For my purposes, I found that I needed to save the UI state in two cases. I created a helper method public void saveState() inside my fragment and call this from the fragment's own onPause() method as well as from my "main" activity immediately prior to using replace() to attach a new instance of the fragment to the dual-pane layout.
I'm still interested in know if the back stack manipulation required for this type of single/dual-pane layout scenario is possible or if the single activity approach would require overriding onBackPressed and simulating a back stack manually.
It is possible to use only one Activity, but you'll have to manage the backstack when in portrait orientation yourself.
As you describe the behaviour of the app, there could be 4 states:
State A: portrait, showing the list fragment.
State B: portrait, showing the details fragment with the list fragment on the back stack.
State C: landscape, showing the list fragment on the left and a blank space on the right.
State D: landscape, showing both the list fragment and the details fragment side by side.
Imagine you are on state D (with both fragments, let's call them FA and FB), and you change the orientation of the phone. The following state should be the state B, but the problem is that your portrait layout only has one FrameLayout.
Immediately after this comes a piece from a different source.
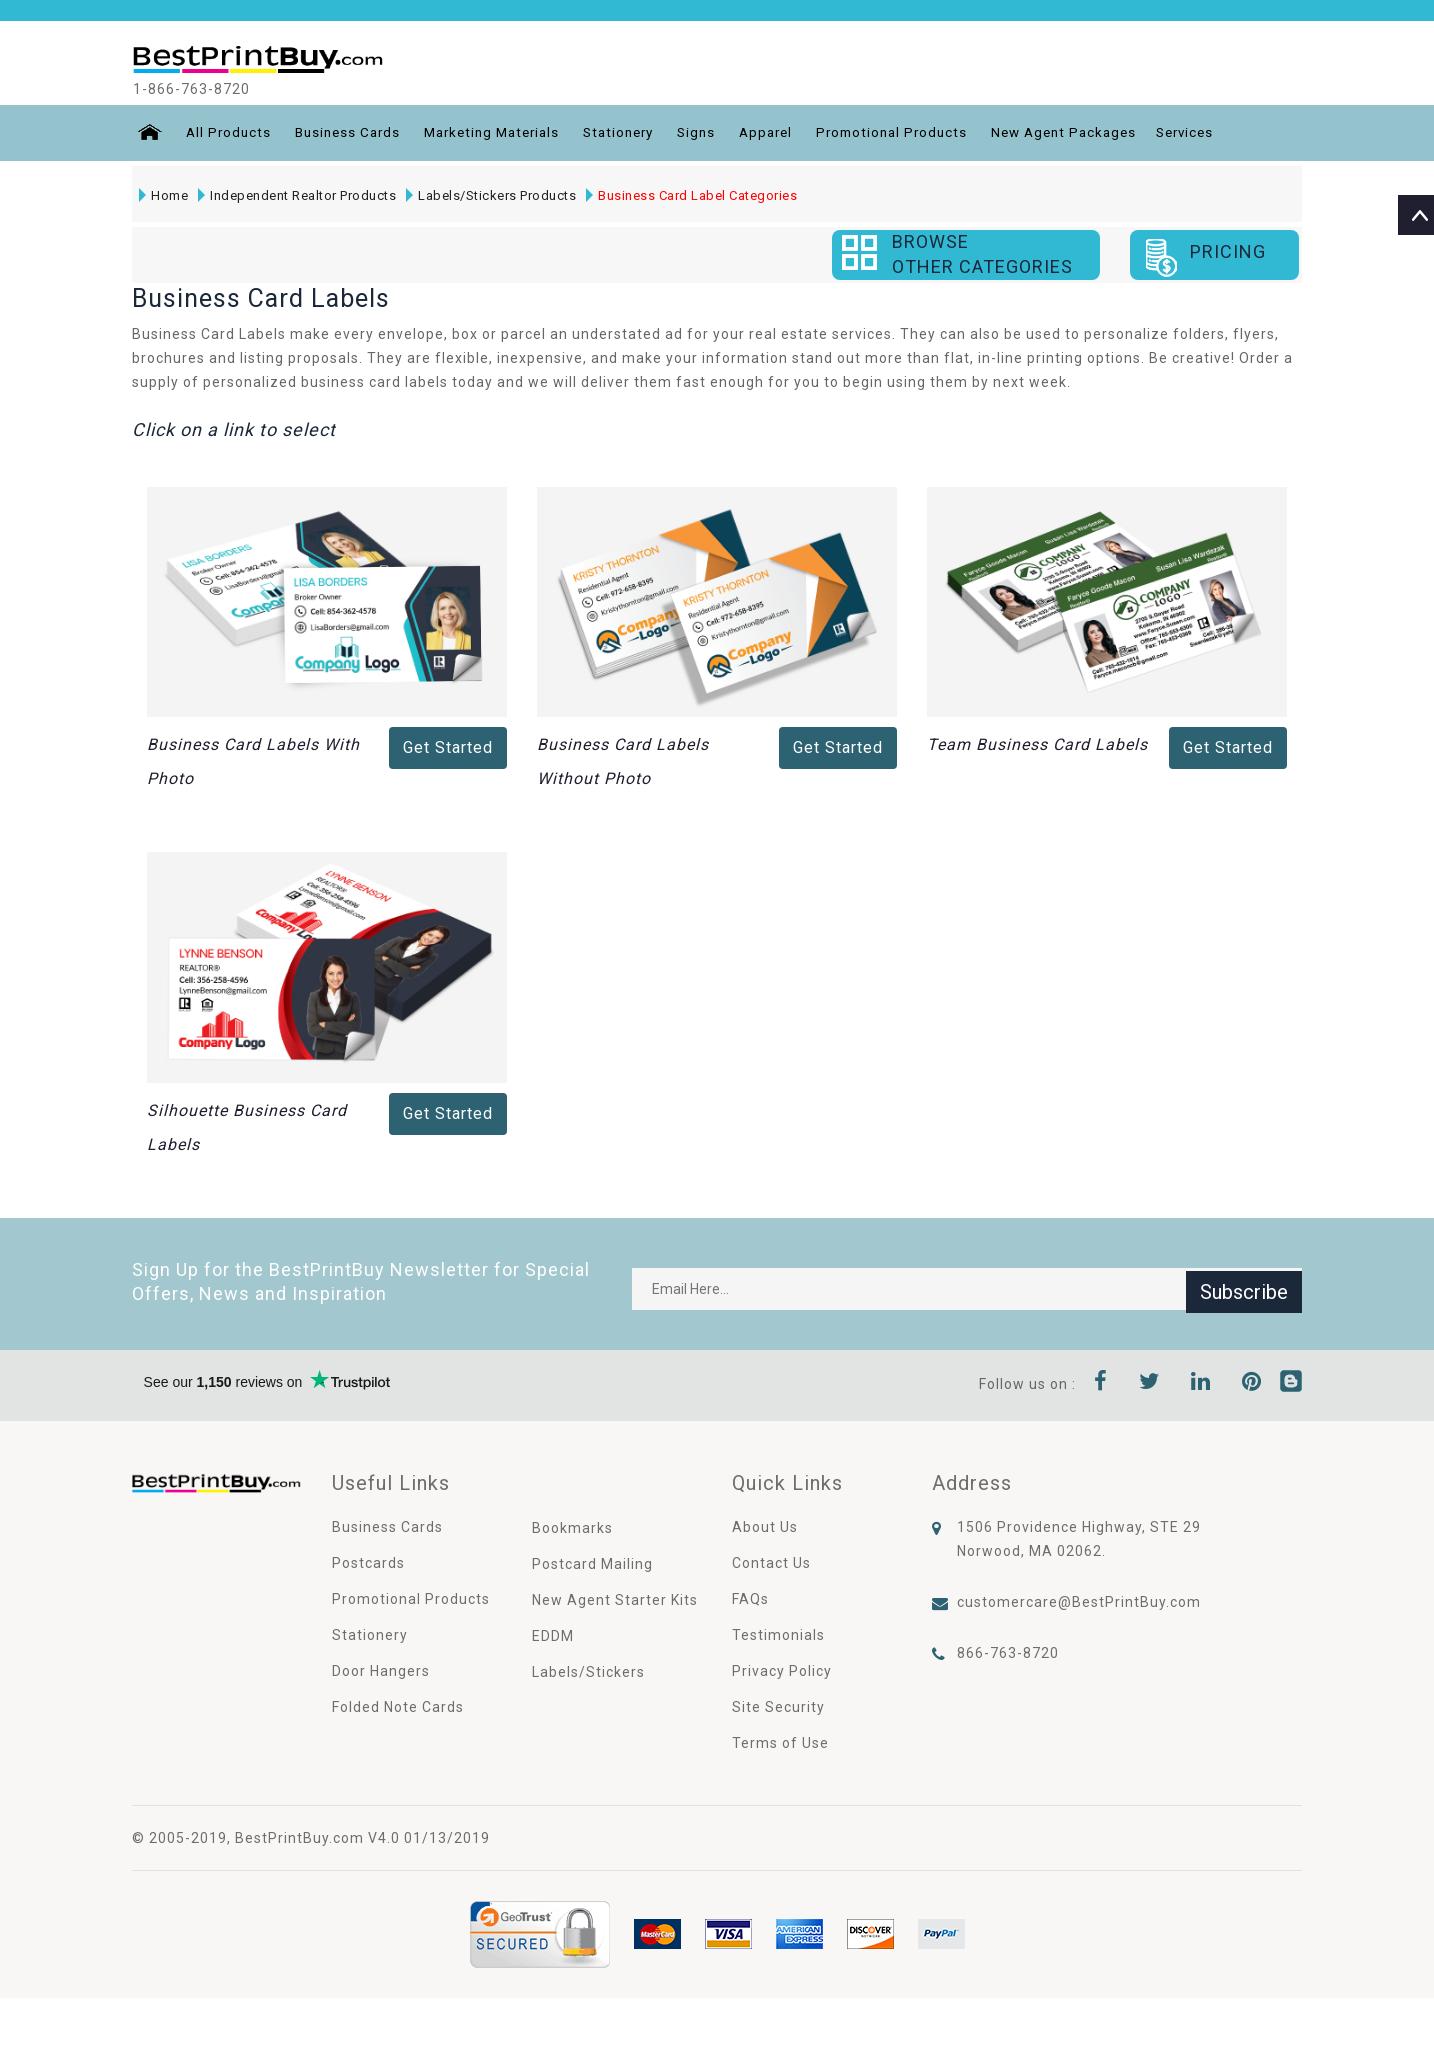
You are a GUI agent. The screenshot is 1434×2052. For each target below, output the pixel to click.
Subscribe (1244, 1289)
Using the following as the single pane layout:
<?xml version="1.0" encoding="utf-8"?>
<FrameLayout android:id="#+id/list" ... />
Android will recreate FA and will have it attached to that FrameLayout. FB, on the other hand, will also be recreated but will not have a container associated, so it won't show up. At this point you could create another fragment, FB2 with the same contents as FB, and use it to replace FA. You will have FA-FB2 in your backstack and FB hidden.
If you change the orientation again (expecting the state D), you can use onSaveInstanceState() to pop FB2 from the backstack with popBackStack(), thus having again FA and FB. Before removing FB2, you may also want to copy its content to FB. When the app is again in state D, FB will have its FrameLayout.
There would be a few other transitions and situations that you would have to take care of, but the main idea would be that.
It's not a very elegant solution, so I am sure that it has to be a better, maybe more efficient (without replicating Fragments for example) way to solve this problem.